If you’ve been blogging and sharing content for a few years, you’ve probably reached the point at one time or another where you’ve run out of ideas or lost interest in your topic.
Don’t fret. A little analytics and creativity will not only get you flush with ideas once again but also these ideas will be exactly what your readers want.
Identify your top posts
Google Analytics is your friend. While you can request anecdotal evidence from the field, it’s best not to rely solely on hearsay. Data is what you want, so seek it out.
So, log on to your Analytics account. Your goal today is to find your 30 most-viewed posts since you first started blogging. Found them? Good.
These are the posts – better to think of them as themes – that you’ll focus your content efforts on for the next year. Feels good to have some direction, doesn’t it?
Go deep, creatively
Now that you know your top 30 posts, it’s time to sharpen your focus on the top 10.

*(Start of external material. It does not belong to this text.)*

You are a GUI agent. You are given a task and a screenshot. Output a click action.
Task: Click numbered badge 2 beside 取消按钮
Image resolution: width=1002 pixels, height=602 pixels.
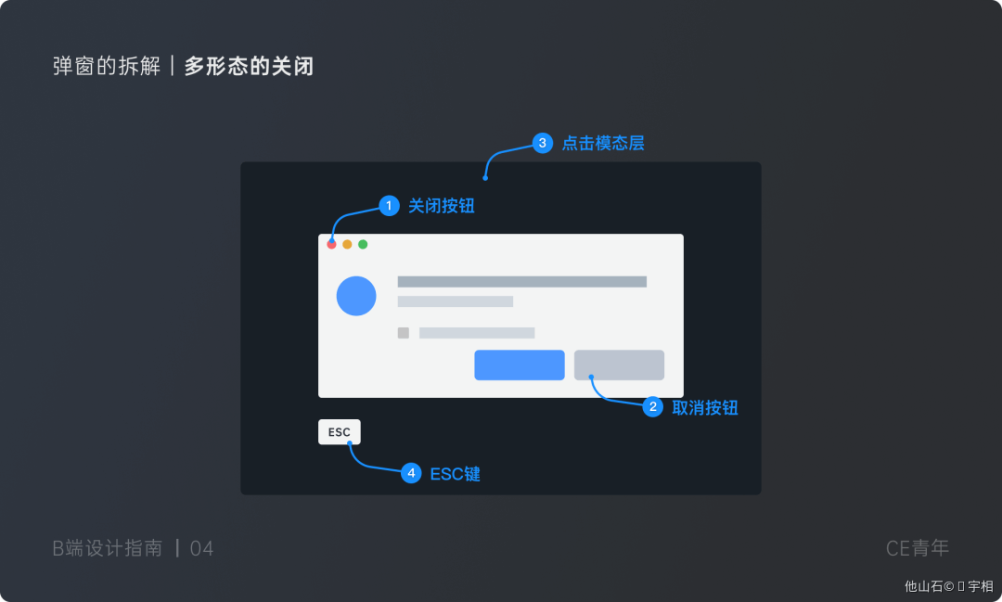(652, 406)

How can you add depth to these topics? Write down everything you can think of, from the ideas that need a little more explaining to anything on the periphery of this theme that could add value.
While refreshing content is a good start (even your tried-and-true content may not be as evergreen as you think), we’re talking about supporting content, educational content, engaging content, inspiring content, content that looks good, content that gets people thinking, content that builds your authority, and the list goes on.
Think infographics, surveys, whitepapers, more blog posts, newsletter articles, brochures, microsites and social campaigns. These are the tactics you’ll use to go deeper on your chosen themes.
Once you’ve worked through your top 10, start on your remaining 20.
Three quick examples
Let’s say your top three posts are “Saving for a comfortable retirement,” “What do I do with an inheritance?” and “Rethinking investing for Millennials.”
“Saving for a comfortable retirement” could benefit from a calculator that helps explain the power of compounding over the long term.
“What do I do with an inheritance?” might reach a bigger audience if it was backed up with stat … or, better yet, a handful of stats found in a great looking infographic.
“Rethinking investing for Millennials” may need an infographic too, but it would also benefit from a series of supporting blog posts that tackle (and provide solutions to) the financial challenges that younger people face every day.
Repeat the process
Let’s look a year into the future. You’ve added depth to your top 30 posts. Now identify your top posts once again but, this time, focus on your top 20. Explore ways that you can go even deeper on these themes.
Why are you doing this? You’re expanding your content and you’re refining your content. As time goes on, you’ll see that your focus is narrowing – and this is a good thing. This razor sharp focus is on themes that your readers want.